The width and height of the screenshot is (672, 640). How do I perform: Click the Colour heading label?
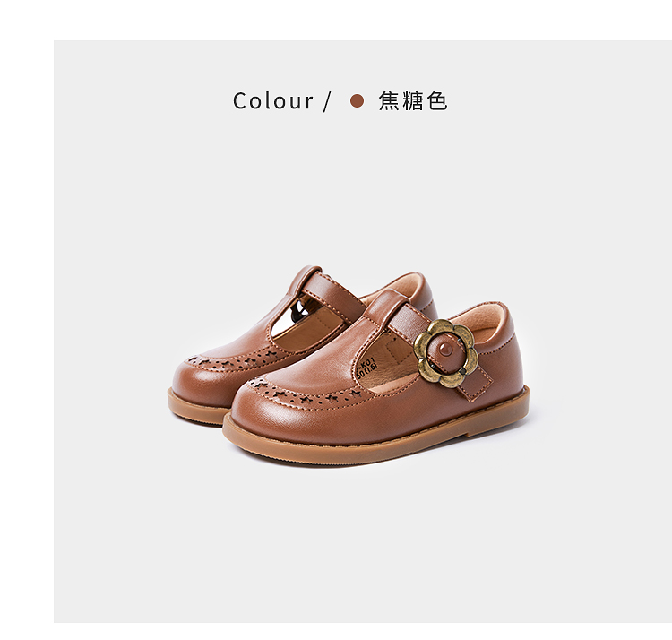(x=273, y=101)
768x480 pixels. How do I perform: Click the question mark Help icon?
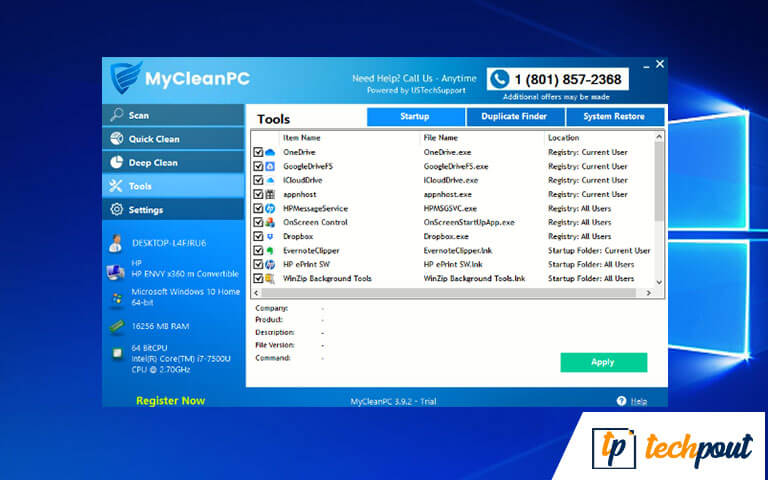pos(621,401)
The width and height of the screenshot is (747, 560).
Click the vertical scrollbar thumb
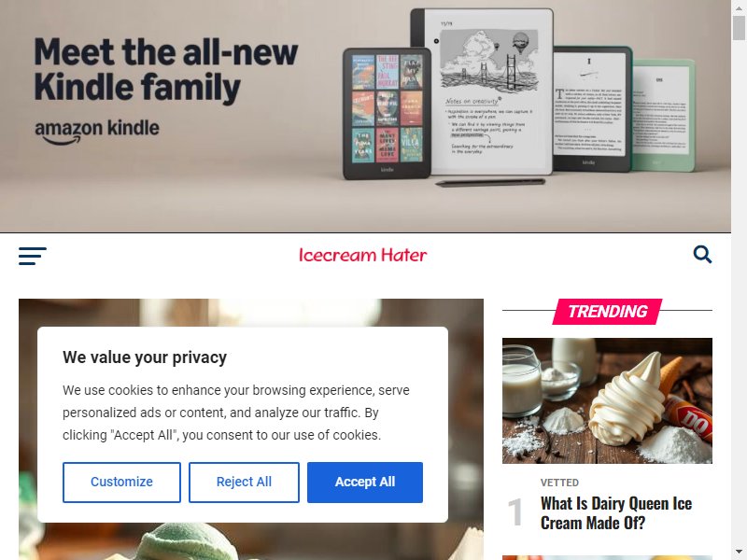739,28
··········
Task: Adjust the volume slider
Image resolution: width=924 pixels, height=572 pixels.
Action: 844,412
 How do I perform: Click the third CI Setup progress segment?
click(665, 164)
··········
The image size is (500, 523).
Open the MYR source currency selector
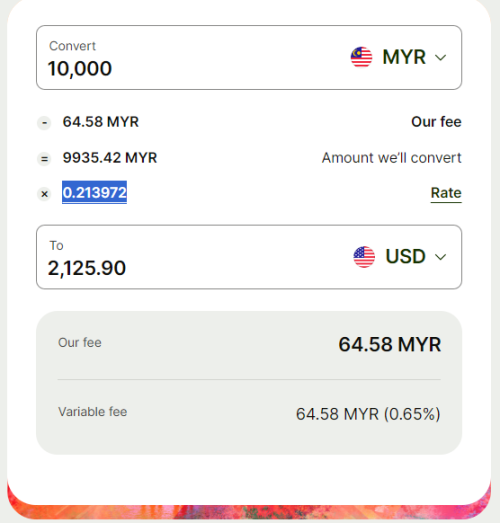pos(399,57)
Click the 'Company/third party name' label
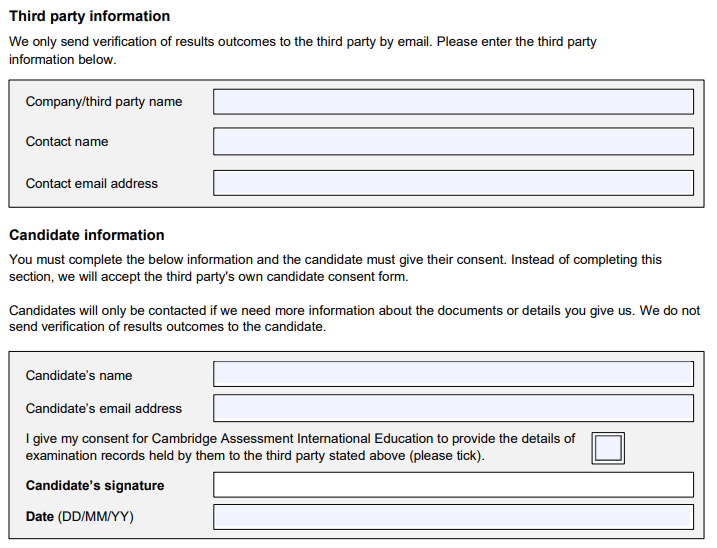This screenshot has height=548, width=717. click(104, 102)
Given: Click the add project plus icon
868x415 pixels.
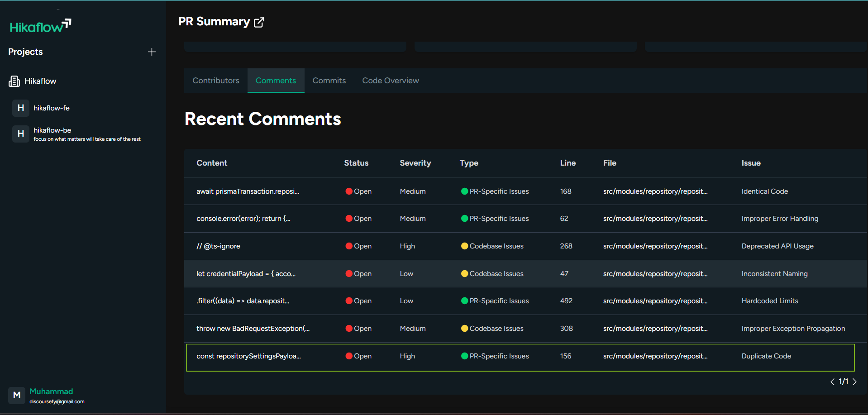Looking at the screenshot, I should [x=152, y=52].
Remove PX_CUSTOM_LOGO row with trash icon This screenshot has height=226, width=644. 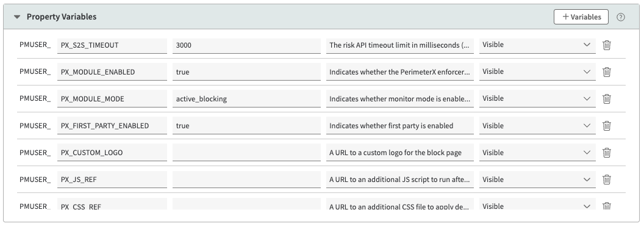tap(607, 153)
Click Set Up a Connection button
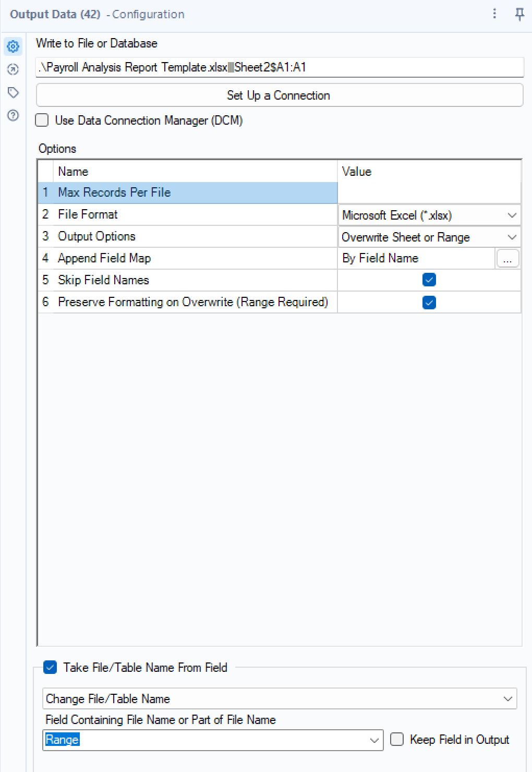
··········
_About this exercise:_
Using the data above, retype exactly and only the lines from the one containing "The width and height of the screenshot is (672, 640)." up to and including the one containing "The width and height of the screenshot is (747, 560).", with no pictures carried over.

_Expected output:_
The width and height of the screenshot is (672, 640). How do I perform: Click the Colour heading label?
(x=273, y=101)
768x480 pixels. How do I perform: Click the question mark Help icon?
pos(621,401)
The width and height of the screenshot is (747, 560).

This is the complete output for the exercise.